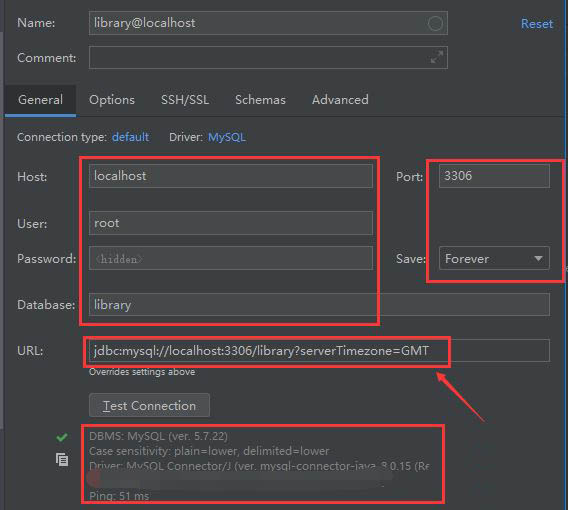This screenshot has height=510, width=568.
Task: Focus the Host field containing localhost
Action: pos(231,176)
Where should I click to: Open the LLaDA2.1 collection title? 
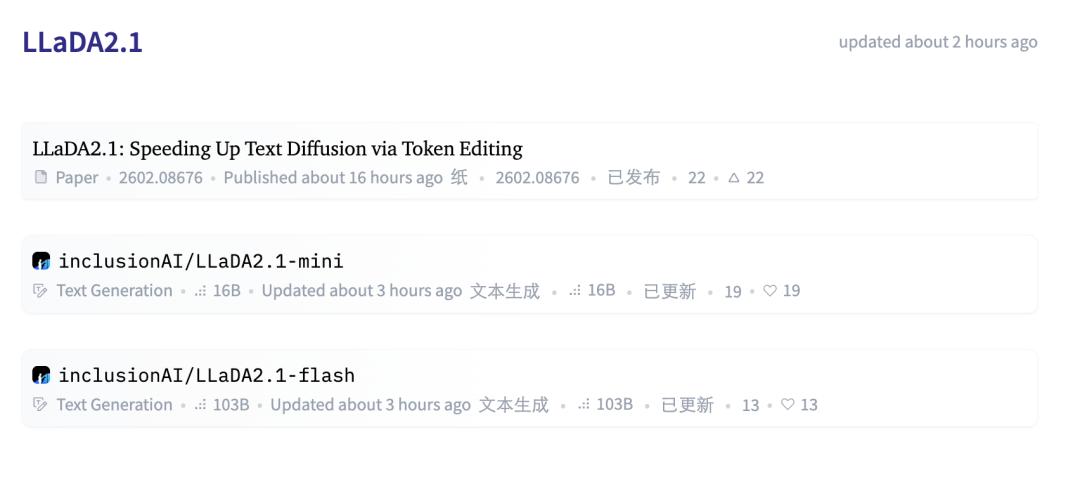(83, 42)
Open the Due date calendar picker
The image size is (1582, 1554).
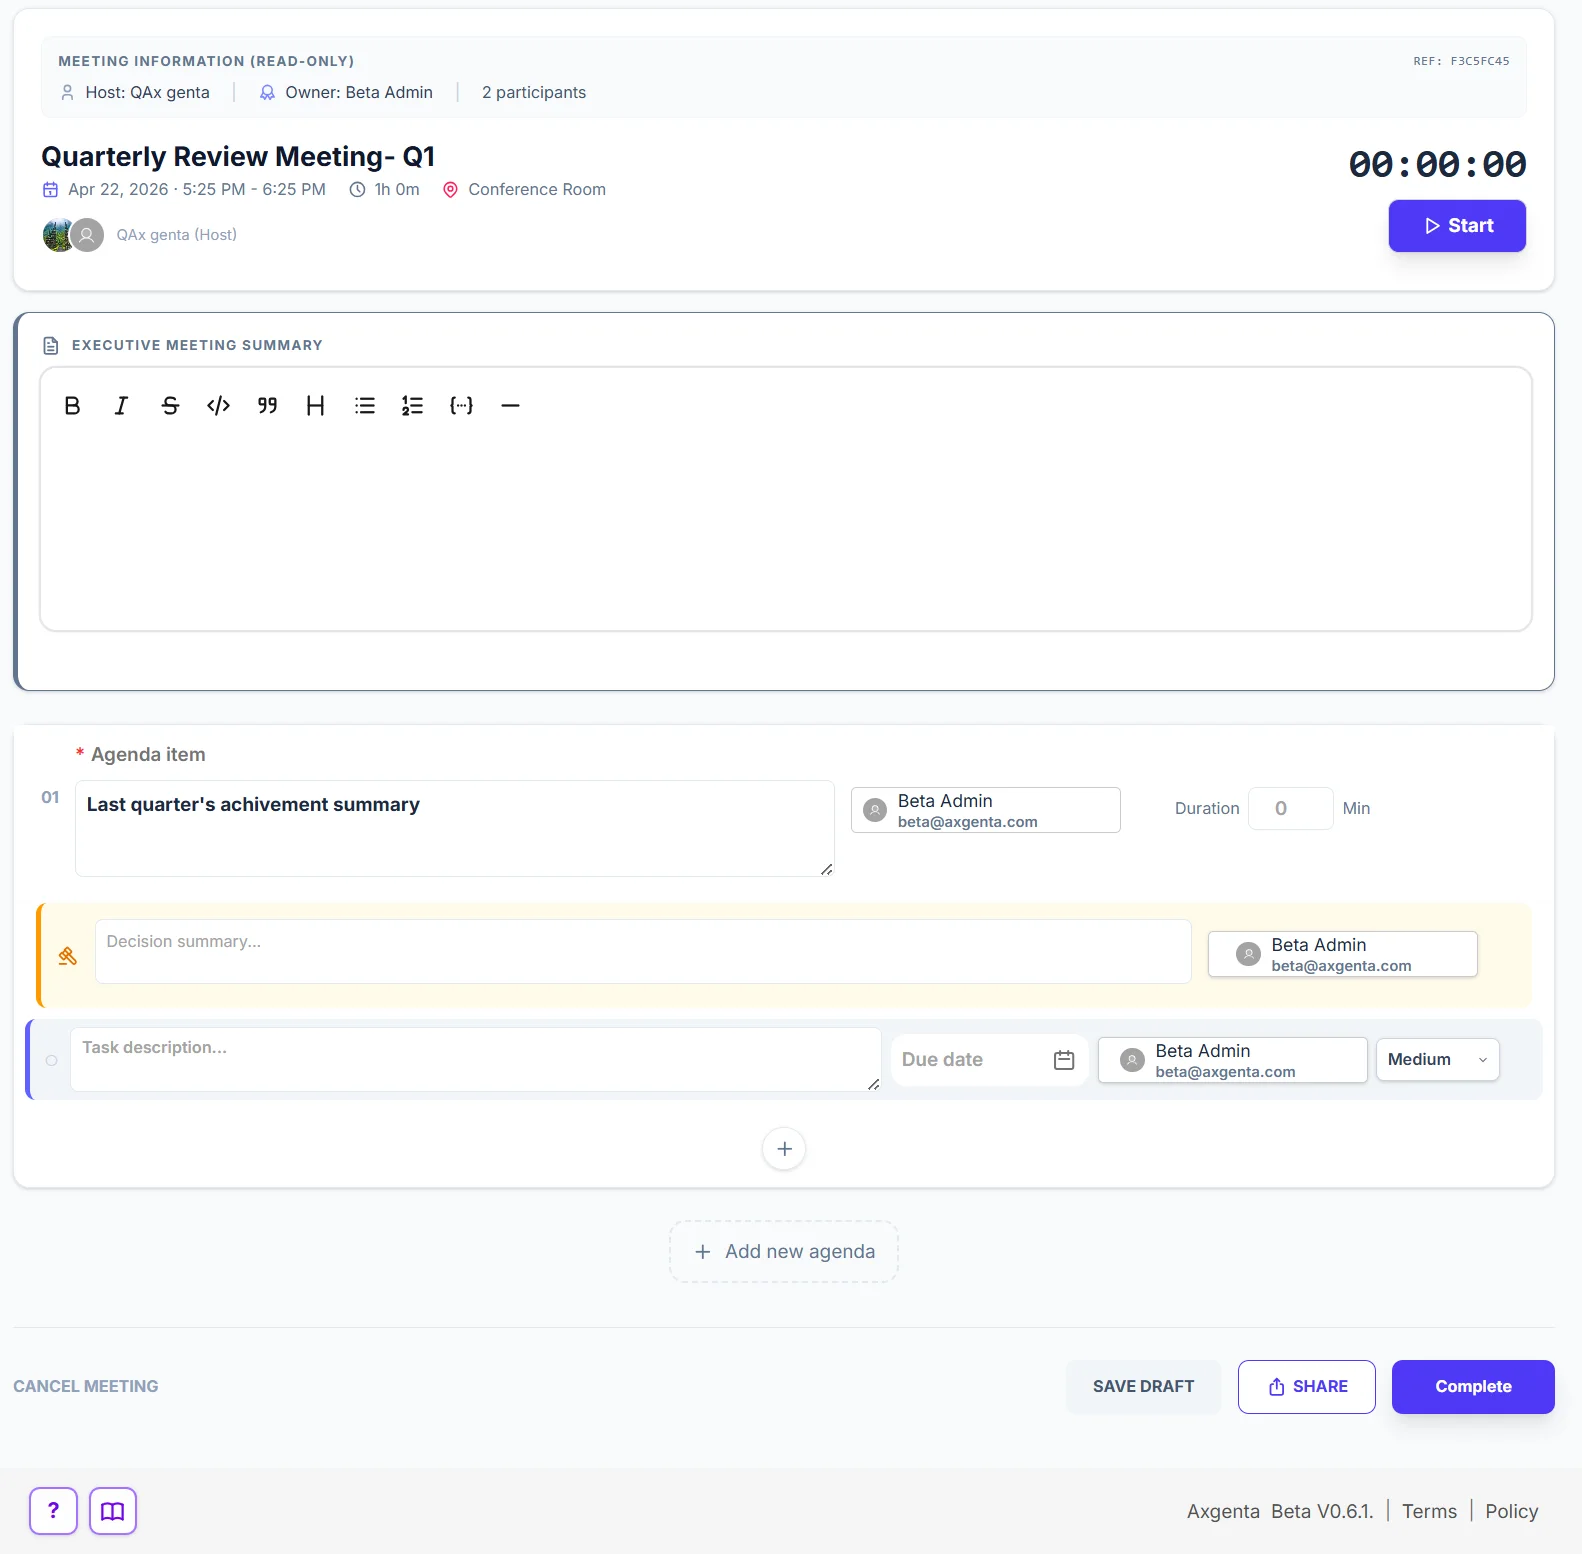pos(1064,1060)
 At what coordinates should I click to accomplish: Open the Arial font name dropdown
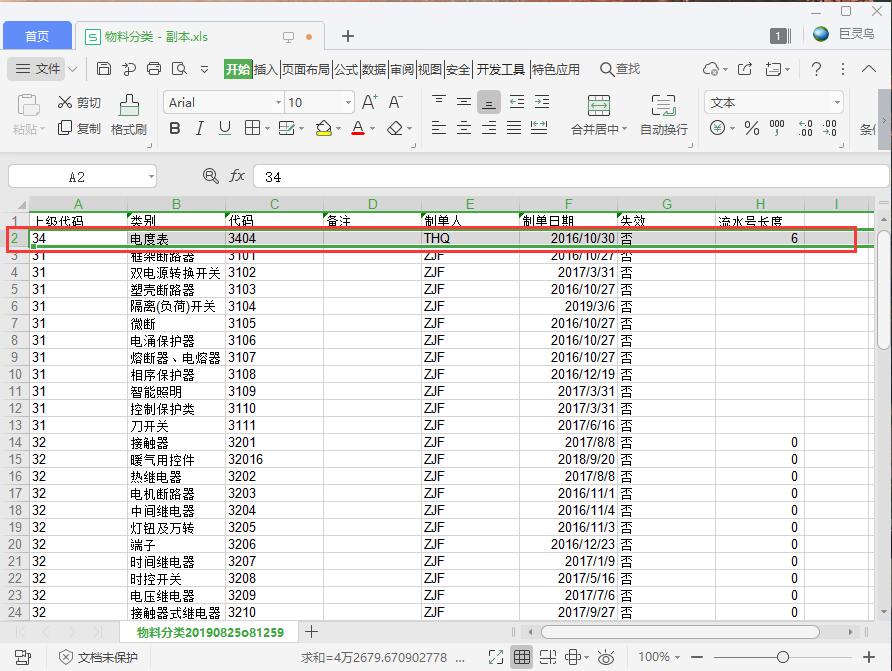(278, 102)
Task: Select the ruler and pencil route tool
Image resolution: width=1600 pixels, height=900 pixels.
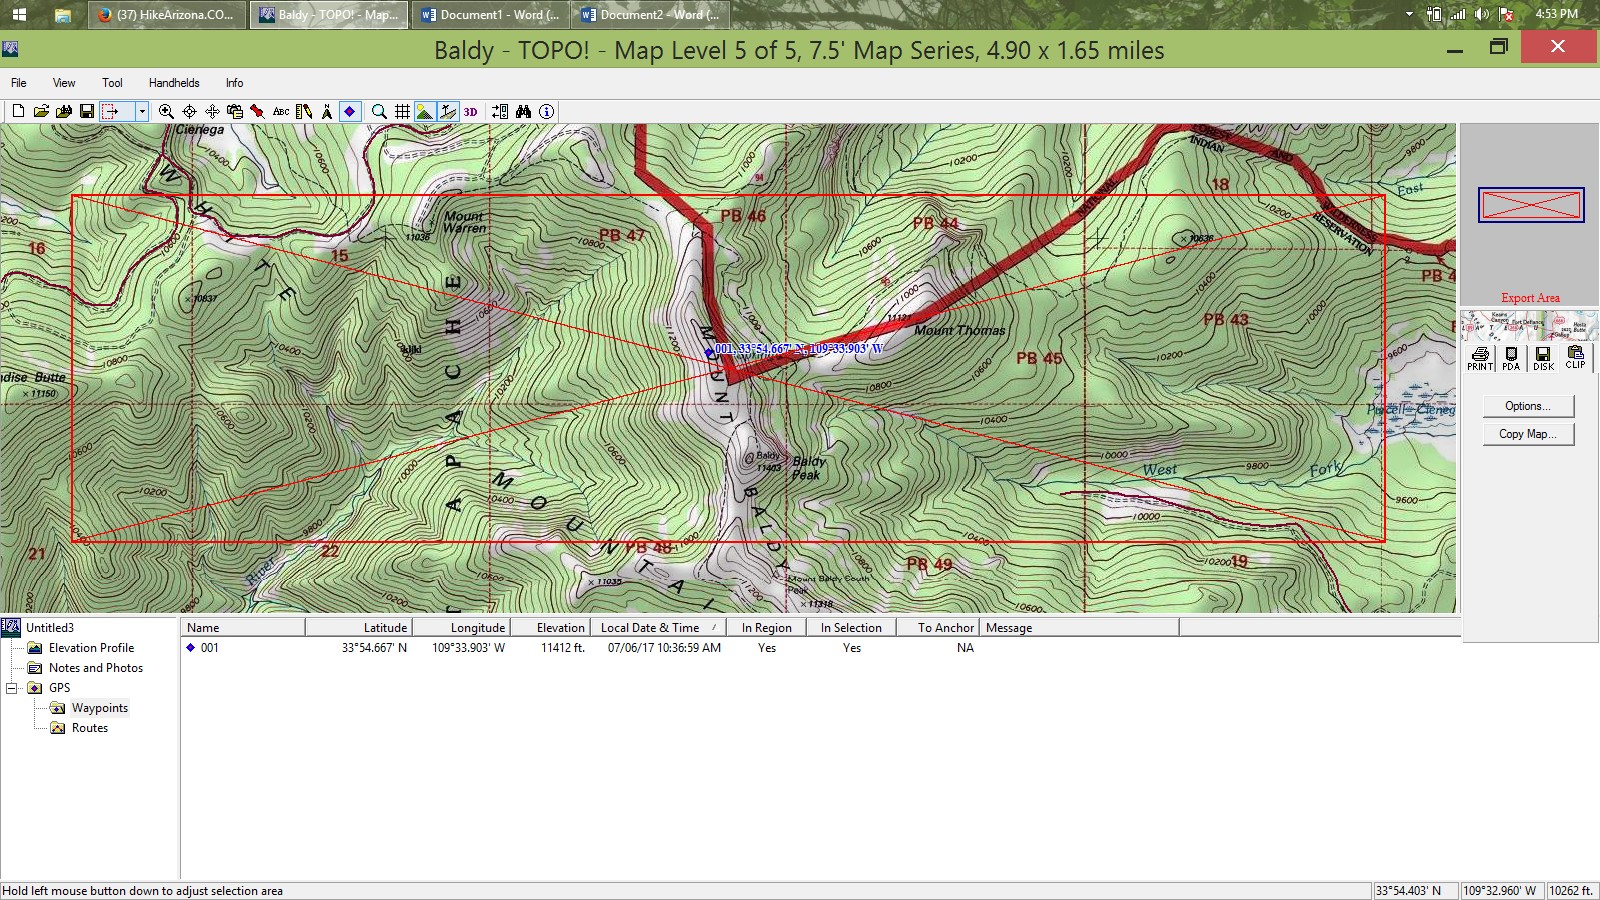Action: [x=304, y=112]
● ● ● ●
What is required: Copy out all of the rows above word for word, omitting the pictures.

Response to this task:
This screenshot has height=510, width=568.
Task: Focus the Host field containing localhost
Action: pos(231,176)
Where should I click to: Open the LLaDA2.1 collection title? 
(83, 42)
Open the Due date calendar picker
The image size is (1582, 1554).
pos(1064,1060)
 At what coordinates should I click to accomplish: Open the Arial font name dropdown
(278, 102)
Task: Select the ruler and pencil route tool
Image resolution: width=1600 pixels, height=900 pixels.
Action: [x=304, y=112]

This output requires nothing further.